Switzerland's wealth managers have never fully recovered to pre-financial crisis levels, according to McKinsey data seen by finews.com. The pandemic is the latest watershed event to hit the battered industry.

Twelve years separate the global financial crisis of 2008/09 and the coronavirus-induced economic crisis – not enough time for Switzerland's storied wealth managers to recover, according to McKinsey data seen by finews.com.

According to the consulting firm, the pool of profits earned by Swiss private banks is below that of 2007 – before major mortgage-related losses, and largely prior to the end of lucrative offshore banking for foreigners.

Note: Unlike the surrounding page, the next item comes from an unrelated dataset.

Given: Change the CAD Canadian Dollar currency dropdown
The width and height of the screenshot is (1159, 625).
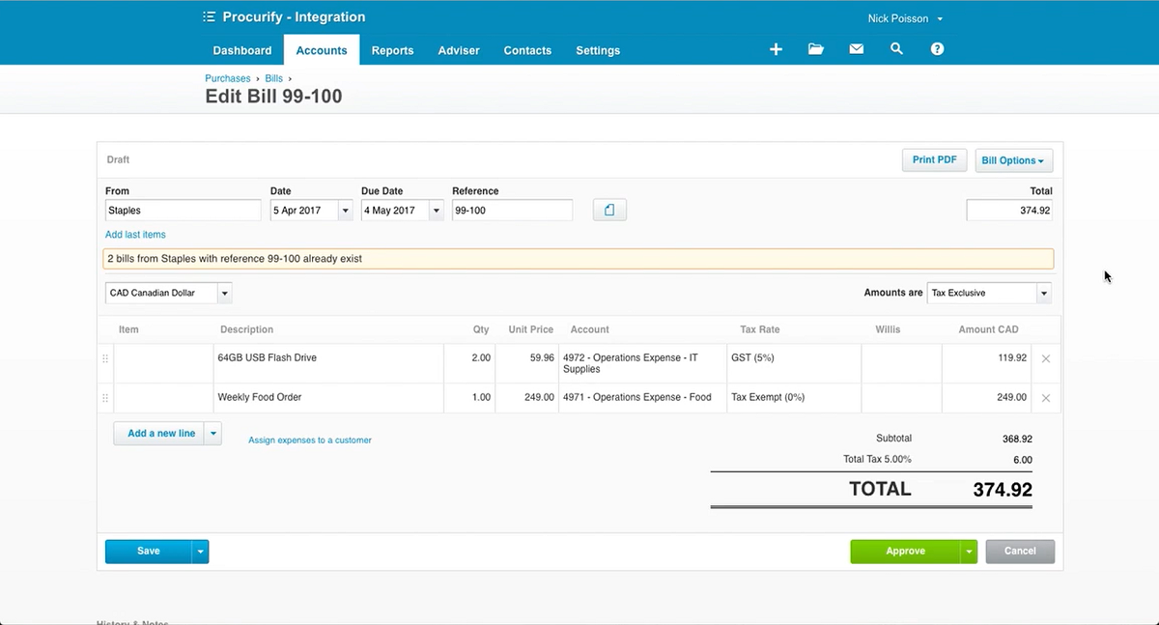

The McKinsey data illustrates the trio of woes to befall the industry: lack of growth, dwindling revenue, and a rigid cost base.

Elite Handicap

In 2019, net new money vanished to an average one percent, compared to 2007, when banks were hauling in an average of seven percent of fresh money from clients. Revenue margins tanked to 80 basis points, from 97, in the same period – but cost-to-income margins kept relatively steady at 58 basis points (59 bp in 2007).

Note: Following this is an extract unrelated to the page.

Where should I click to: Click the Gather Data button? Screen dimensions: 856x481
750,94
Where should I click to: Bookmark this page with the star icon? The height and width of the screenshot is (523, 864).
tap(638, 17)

A sin of omission, according to Jan Quensel, associate partner at McKinsey in Zurich: «Costs have taken on renewed significance after the correction of assets under management. And spending on front-facing functions is a significant chunk, which grew the fastest in the last three to four years, at nearly three percent,» he told finews.com. That is now proving the elite industry's handicap going into the coronavirus turmoil.

Mandates Come Through

Swiss houses are still showing comparatively strong margins, according to a report by McKinsey last month examining wealth managers in western Europe. In Switzerland, the average revenue profit stands at 80 basis points, compared to Europe's average of 73 points – largely because Swiss firms are more successful at selling high-margin discretionary mandates.

Effectively, Swiss private banks have managed a more complete or rounded offering as foreign competitors: they reap an average 42 basis points from recurring revenue, against a backdrop of since 2007 falling brokerage fees and retrocession payments. 

Revenue Roiled in Crash

The corona crisis is about to roil the revenue mix for wealth managers, according to McKinsey: brokerage fees as a revenue component are back, thanks to the trading boom early this year. By contrast, recurring revenues tapered as a side effect of assets dropping amid financial market swings.

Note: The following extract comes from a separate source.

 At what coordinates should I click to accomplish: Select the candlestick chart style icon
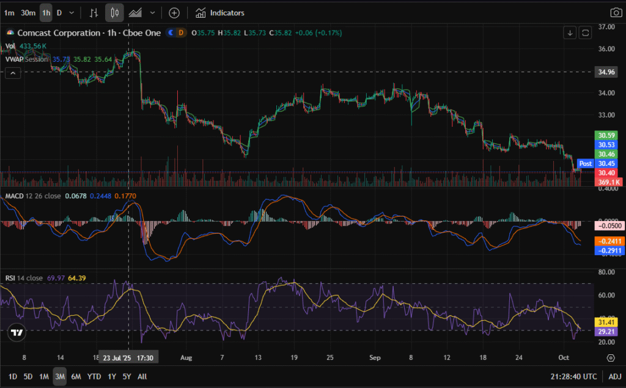(114, 13)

In Europe, clients hiked their already-high cash component to 33 percent, from 30 percent previously. High cash holdings are a double whammy for banks, which earn nothing on cash and cash-like products, and also have to pay surcharges on Swiss francs in Switzerland due to negative interest rate policy.

Cuts Through All Levels

As a result, margins are stuck at lows, growth is uncertain – and spending cuts appear to be the only leverage banks have. «We believe front-to-back spending cuts along the core banking processes are coming, supported by a reduction in complexity, for example in markets and products,» McKinsey's Quensel said.

Further out, cuts alone aren't enough. The lenders to the wealthy need to figure out how to grow, which according to McKinsey they can achieve by seeking closer ties to their clients and acquiescing to client needs better. The buzzword is «client experience,» fostered by digital channels, which are enjoying renewed momentum due to the pandemic.

Digitization isn't the natural habitat of Switzerland's wealth managers, which were graded poorly in a recent study by Oliver Wyman. Private bankers also need to work on their pitch: one-third of clients weren't contacted proactively by their advisers during the rough-and-tumble trading months of March and April, according to Quensel.